The NFL Playoffs: Three Rounds of Sounds
By Dan Daley
With the NFL heading into its last round of post-season play in the analog-broadcast era, any changes to the audio for the Wildcard, Divisional, and Championship games will be incremental rather than radical.
Fox Sports covered the Philadelphia Eagles vs. Minnesota Vikings Wildcard game amd will cover the Divisional contest against the New York Giants and the NFC Championship game before Super Bowl LXIII is handed over to NBC (its first Super Bowl broadcast since the 1997-98 season). NBC had two of the Wildcard games (Atlanta Falcons at Arizona Cardinals and Indianapolis Colts at San Diego Chargers); CBS has one game in each round (the Baltimore Ravens at Miami Dolphins Wildcard game, the Divisional game at Pittsburgh, and the AFC title game).
“The Wildcard game we treat as a normal marquee A game, but we’re adding elements progressively with each round,” says Fox Sports audio consultant Fred Aldous. At that first game, Fox had an extra sideline reporter using a Sennheiser SKM 5200 handheld wireless mic. At Giants Stadium, the locker rooms and post-game press conferences will generate additional audio to support the studio wrap show from Los Angeles.

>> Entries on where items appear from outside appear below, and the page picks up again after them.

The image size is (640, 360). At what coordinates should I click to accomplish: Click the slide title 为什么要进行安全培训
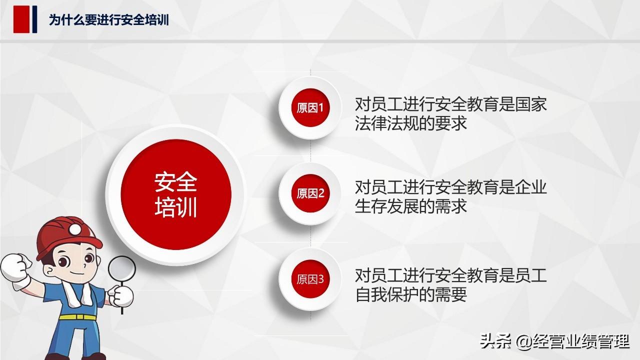(x=109, y=20)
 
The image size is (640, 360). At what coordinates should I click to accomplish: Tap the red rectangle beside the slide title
(x=21, y=20)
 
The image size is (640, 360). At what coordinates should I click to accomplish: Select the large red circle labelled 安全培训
(x=176, y=194)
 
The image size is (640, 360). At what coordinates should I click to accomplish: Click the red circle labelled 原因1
(x=310, y=108)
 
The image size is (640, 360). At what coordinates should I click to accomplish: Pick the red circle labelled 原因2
(x=310, y=194)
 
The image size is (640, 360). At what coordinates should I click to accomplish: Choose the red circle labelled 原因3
(x=310, y=279)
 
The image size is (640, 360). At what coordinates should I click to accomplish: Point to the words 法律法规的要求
(x=411, y=123)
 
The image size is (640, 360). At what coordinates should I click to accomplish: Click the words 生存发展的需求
(x=411, y=206)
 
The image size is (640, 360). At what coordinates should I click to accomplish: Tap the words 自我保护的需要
(x=411, y=294)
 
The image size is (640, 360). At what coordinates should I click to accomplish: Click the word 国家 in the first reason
(x=531, y=104)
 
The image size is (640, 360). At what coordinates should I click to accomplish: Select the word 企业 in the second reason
(x=531, y=187)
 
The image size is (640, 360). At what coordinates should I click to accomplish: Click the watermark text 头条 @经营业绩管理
(x=554, y=342)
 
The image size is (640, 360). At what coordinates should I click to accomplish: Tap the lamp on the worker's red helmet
(x=75, y=229)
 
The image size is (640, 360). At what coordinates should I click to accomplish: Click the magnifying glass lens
(x=122, y=269)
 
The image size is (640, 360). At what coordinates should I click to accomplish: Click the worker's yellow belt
(x=78, y=317)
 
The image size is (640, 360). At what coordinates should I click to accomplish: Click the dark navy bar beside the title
(x=34, y=20)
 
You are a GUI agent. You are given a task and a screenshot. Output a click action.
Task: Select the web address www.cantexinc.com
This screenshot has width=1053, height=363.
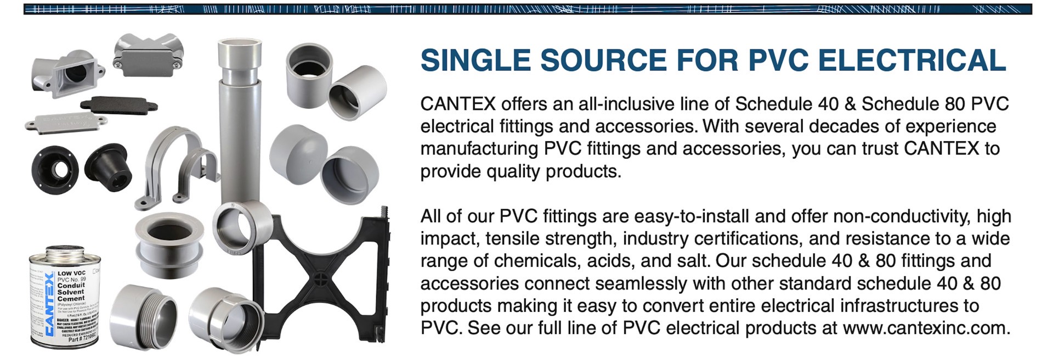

The Championship game is a study in lessons learned from previous penultimate bouts. “We have to be ready for the trophy presentations, wherever they wind up taking place,” says Aldous. If the home team wins, A2 audio techs will reel out a line for a wired microphone that has been prepositioned and is accessible to where a stage will be quickly set up for the ceremony. But if the visitors win, the presentation will take place in the winning team’s locker room to avoid rubbing salt in the home fans’ disappointment. That eventuality will also use a hardwired line back to the mixing position. Both locations will use Sennheiser e835 cardioid microphones.
“We learned the hard way some years ago not to rely on wireless for the trophy ceremony,” says Aldous, citing the burst of RF that can accompany the end of a high-profile game like that. “We now have to clear our wireless frequencies with the game-day coordinator, but people still fire up wireless transmitters randomly. There were a couple of times in the past when we used wireless microphones for the trophy presentation, and they got stepped on at the worst possible time, and we had to get a handheld up there in the nick of time.”
Fos is doing games in all three playoff rounds. That’s not the case for NBC, which will sit out four weeks between the Wildcard games and the Super Bowl. Wendel Stevens, the mixer for Super Bowl and the San Diego-Indianapolis Wildcard game, says that’s not a problem: “I actually like the luxury of sitting and hearing everyone else’s mixes.”
Like Aldous, Stevens approached the Colts-Chargers game like any other network broadcast. What did change was not the technology but the scenarios, which have to be accommodated by whatever is on hand. That was the case with a bus-arrival interview before the game. But much of the pre-Super Bowl weeks will be spent poring over spreadsheets, arranging logistics, and ordering equipment, including more wired microphones. One thing Stevens is emphasizing for the Super Bowl is minimizing RF to the extent feasible. “The sideline talent,” he says, “is all that will be wireless there.”